- **REQUIREMENT**:
The answer must consist only of the lines from the line with "Click the current price label 3,827.61" to the line with "Given: Click the green", both included, exactly as they stand below.

- **Dataset entries**:
+---+
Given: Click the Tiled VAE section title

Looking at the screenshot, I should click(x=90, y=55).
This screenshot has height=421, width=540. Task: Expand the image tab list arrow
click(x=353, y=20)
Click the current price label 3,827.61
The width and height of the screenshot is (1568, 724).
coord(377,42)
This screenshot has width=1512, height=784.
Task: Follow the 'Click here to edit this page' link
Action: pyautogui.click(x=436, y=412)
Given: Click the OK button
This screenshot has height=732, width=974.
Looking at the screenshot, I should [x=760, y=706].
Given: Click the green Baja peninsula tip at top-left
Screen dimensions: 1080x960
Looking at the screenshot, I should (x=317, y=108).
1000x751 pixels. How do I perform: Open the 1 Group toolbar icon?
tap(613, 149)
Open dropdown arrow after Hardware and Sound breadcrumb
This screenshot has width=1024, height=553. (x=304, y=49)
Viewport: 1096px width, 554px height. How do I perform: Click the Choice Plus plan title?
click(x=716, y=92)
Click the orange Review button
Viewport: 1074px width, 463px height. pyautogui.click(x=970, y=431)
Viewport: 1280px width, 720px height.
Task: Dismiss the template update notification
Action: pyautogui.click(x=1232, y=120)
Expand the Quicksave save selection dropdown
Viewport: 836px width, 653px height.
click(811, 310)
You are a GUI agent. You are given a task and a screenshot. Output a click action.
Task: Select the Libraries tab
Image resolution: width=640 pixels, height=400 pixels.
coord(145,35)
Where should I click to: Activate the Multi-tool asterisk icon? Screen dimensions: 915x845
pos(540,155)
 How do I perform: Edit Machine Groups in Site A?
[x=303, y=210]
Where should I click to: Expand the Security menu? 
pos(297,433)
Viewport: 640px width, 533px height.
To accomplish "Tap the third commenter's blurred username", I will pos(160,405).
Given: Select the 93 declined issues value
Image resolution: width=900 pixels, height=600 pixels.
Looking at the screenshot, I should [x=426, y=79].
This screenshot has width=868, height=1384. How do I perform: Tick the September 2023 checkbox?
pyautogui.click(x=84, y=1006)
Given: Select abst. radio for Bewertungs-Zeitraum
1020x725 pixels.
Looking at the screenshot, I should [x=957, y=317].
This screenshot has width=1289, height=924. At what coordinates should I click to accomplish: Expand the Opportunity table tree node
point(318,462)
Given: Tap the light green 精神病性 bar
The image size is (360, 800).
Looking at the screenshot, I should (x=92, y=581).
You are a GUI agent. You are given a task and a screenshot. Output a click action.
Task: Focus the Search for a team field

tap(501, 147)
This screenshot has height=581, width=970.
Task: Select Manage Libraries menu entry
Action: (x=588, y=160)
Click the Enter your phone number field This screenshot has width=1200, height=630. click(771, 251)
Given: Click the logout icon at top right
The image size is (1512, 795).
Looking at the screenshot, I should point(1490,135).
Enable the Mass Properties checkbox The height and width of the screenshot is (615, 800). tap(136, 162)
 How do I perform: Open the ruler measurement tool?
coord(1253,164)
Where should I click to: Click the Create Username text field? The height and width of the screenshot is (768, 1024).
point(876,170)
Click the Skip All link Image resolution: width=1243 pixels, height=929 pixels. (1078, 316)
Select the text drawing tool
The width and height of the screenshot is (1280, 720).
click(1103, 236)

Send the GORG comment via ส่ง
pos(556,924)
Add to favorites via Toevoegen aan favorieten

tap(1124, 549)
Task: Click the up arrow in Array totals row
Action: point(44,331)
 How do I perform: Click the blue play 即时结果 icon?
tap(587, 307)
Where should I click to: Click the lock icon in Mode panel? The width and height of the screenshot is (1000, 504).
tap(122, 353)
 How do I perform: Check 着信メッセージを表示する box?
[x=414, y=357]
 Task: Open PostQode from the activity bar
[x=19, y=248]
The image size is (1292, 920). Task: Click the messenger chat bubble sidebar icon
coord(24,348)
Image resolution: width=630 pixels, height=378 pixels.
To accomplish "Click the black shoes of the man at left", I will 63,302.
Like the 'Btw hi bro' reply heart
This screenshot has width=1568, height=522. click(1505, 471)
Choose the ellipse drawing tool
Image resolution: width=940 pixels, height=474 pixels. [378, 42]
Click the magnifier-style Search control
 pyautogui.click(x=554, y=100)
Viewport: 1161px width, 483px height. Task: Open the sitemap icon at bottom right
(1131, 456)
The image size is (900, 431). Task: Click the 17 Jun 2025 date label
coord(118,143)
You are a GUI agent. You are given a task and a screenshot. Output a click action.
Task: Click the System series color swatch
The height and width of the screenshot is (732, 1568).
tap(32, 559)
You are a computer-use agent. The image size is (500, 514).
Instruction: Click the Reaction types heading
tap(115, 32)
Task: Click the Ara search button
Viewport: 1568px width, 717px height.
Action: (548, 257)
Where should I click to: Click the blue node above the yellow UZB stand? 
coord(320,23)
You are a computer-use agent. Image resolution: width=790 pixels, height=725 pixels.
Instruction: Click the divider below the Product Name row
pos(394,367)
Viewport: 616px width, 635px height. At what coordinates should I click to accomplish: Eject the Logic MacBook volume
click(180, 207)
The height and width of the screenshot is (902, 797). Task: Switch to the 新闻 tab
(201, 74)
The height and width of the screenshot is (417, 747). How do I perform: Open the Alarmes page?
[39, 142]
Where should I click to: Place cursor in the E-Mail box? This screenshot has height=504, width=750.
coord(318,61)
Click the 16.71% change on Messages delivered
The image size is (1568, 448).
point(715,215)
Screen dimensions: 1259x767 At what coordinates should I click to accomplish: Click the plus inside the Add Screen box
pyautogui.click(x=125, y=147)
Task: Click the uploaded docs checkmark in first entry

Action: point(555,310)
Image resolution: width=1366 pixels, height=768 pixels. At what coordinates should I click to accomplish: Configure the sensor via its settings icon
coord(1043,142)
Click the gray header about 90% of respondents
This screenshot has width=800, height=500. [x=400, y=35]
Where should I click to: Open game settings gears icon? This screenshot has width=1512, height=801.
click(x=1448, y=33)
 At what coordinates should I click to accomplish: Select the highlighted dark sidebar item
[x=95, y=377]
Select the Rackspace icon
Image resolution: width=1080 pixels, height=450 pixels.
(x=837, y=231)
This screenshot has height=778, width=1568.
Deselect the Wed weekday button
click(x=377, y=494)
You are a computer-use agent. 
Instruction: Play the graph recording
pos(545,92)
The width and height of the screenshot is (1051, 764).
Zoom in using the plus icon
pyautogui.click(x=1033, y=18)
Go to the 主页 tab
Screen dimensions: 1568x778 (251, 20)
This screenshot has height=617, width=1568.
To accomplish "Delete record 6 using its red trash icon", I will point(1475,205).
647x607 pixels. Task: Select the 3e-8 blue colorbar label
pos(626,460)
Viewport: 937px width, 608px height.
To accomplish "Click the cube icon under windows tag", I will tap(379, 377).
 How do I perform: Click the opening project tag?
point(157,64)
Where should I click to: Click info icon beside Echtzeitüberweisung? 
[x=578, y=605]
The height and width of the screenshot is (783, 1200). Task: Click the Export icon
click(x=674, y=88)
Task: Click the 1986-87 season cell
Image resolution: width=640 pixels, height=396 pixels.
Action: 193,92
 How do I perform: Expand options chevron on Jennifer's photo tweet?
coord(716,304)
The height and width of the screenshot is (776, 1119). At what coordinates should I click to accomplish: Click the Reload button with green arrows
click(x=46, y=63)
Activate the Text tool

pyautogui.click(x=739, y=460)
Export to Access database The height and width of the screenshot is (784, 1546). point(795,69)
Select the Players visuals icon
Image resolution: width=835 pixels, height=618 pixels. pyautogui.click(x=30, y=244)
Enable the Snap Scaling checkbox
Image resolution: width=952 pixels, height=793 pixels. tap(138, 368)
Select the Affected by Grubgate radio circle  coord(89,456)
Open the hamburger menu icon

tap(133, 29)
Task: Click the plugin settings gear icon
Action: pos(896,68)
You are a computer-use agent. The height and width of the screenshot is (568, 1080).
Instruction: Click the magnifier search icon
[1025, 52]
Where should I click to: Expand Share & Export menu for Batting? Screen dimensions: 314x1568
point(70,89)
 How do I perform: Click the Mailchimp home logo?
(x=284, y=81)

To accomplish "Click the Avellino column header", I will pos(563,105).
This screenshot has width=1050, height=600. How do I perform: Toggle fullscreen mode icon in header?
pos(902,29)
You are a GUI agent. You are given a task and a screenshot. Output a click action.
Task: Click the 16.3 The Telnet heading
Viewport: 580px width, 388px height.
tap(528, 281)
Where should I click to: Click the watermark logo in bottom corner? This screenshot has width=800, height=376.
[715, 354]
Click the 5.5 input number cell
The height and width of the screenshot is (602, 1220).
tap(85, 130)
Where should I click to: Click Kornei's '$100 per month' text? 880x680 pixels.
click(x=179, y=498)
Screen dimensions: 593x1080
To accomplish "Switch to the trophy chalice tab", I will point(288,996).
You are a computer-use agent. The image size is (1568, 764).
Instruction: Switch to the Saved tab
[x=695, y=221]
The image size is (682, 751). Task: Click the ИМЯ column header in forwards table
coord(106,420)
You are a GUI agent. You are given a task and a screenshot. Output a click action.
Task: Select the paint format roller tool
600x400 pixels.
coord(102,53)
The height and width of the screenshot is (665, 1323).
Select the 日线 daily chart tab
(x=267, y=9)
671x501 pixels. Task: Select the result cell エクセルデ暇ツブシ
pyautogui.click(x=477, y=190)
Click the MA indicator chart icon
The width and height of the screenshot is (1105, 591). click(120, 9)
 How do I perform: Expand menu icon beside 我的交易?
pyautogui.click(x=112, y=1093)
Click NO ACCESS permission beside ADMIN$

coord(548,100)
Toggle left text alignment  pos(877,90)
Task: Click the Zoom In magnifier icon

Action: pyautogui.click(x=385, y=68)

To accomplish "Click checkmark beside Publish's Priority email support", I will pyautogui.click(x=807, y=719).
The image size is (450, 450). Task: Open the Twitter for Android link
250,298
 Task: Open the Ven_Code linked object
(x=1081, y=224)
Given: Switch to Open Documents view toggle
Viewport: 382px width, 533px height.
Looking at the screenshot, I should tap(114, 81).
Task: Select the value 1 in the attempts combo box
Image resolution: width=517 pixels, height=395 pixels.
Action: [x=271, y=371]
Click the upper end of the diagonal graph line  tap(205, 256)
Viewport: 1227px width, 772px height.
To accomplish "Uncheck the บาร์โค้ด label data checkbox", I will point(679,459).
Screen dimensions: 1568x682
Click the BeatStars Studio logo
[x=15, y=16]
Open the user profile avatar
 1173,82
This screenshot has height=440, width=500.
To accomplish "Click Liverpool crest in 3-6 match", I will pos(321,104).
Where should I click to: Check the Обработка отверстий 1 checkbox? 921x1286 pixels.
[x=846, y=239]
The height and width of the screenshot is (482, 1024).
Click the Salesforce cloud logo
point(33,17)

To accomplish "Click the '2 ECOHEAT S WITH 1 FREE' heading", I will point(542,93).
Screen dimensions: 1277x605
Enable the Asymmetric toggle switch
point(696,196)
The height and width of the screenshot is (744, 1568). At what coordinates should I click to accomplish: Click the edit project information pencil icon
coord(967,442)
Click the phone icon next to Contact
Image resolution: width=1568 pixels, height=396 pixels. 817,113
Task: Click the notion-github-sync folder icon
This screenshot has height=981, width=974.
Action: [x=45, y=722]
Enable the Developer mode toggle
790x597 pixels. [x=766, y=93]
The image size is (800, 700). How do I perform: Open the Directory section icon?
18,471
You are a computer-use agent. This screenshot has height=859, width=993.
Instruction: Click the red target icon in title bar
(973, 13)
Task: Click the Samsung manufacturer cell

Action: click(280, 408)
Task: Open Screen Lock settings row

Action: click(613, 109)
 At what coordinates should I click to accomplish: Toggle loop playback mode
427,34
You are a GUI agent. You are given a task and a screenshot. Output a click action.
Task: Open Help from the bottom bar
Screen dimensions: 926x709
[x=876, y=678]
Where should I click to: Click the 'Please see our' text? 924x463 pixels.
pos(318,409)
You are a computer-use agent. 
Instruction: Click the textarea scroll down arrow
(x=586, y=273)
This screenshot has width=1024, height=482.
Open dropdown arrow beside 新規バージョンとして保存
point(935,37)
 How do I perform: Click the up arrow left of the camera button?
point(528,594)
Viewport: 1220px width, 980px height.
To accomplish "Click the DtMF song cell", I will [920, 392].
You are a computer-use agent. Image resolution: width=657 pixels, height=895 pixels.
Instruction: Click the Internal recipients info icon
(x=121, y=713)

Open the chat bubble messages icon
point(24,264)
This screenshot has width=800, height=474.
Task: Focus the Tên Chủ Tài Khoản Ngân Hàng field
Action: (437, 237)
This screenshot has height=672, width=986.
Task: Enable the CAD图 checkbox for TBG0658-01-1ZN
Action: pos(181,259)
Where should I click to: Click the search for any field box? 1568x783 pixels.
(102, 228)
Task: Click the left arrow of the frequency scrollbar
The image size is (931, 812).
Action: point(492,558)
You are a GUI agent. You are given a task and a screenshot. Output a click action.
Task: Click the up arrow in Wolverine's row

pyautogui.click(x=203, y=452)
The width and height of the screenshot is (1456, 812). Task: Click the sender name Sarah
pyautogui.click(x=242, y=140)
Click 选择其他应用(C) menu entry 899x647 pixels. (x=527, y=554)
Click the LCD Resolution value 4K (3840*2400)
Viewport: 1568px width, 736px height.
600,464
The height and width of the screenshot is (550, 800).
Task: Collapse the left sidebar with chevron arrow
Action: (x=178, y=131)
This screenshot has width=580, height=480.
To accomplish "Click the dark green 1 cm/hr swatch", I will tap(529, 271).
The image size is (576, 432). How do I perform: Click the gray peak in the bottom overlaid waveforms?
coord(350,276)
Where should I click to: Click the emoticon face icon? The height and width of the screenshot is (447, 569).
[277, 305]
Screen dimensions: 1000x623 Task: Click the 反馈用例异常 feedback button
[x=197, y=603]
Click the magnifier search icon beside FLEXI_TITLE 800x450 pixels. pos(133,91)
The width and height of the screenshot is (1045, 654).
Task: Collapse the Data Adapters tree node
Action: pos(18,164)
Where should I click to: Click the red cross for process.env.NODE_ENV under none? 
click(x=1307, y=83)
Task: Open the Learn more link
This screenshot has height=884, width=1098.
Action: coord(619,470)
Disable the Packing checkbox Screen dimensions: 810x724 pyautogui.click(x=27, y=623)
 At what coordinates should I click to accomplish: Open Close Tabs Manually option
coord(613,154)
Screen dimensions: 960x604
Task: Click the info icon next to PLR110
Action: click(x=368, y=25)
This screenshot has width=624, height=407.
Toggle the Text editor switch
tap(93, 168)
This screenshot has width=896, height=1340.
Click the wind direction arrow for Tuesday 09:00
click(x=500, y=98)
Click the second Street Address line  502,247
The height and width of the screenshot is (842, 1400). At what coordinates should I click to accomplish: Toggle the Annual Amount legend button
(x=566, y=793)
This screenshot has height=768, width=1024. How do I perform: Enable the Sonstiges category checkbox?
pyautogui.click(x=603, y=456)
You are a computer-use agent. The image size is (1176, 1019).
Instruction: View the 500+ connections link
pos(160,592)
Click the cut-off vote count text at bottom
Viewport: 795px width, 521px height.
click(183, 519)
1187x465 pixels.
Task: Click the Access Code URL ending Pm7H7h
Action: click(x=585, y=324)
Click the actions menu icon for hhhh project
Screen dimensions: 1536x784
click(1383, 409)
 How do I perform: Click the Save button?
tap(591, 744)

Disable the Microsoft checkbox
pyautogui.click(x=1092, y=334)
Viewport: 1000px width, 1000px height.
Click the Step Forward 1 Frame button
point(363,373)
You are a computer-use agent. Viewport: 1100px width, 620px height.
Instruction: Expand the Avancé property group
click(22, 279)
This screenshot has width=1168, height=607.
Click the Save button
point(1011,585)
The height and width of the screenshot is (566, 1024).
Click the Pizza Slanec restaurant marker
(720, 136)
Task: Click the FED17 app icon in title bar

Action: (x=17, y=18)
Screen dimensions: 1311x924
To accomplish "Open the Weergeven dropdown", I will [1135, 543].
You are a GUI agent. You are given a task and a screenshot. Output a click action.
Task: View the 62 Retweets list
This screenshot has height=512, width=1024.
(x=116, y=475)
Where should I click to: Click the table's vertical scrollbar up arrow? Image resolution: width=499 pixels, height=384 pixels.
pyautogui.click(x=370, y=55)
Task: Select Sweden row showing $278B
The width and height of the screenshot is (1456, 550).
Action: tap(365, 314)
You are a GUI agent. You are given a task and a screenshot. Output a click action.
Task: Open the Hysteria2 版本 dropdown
+---+
- **YOUR SOLUTION**:
Click the current price label 3,827.61
The width and height of the screenshot is (1568, 724).
coord(377,42)
This screenshot has width=1512, height=784.
Task: Follow the 'Click here to edit this page' link
Action: pyautogui.click(x=436, y=412)
Given: Click the OK button
This screenshot has height=732, width=974.
Looking at the screenshot, I should [x=760, y=706].
Given: Click the green Baja peninsula tip at top-left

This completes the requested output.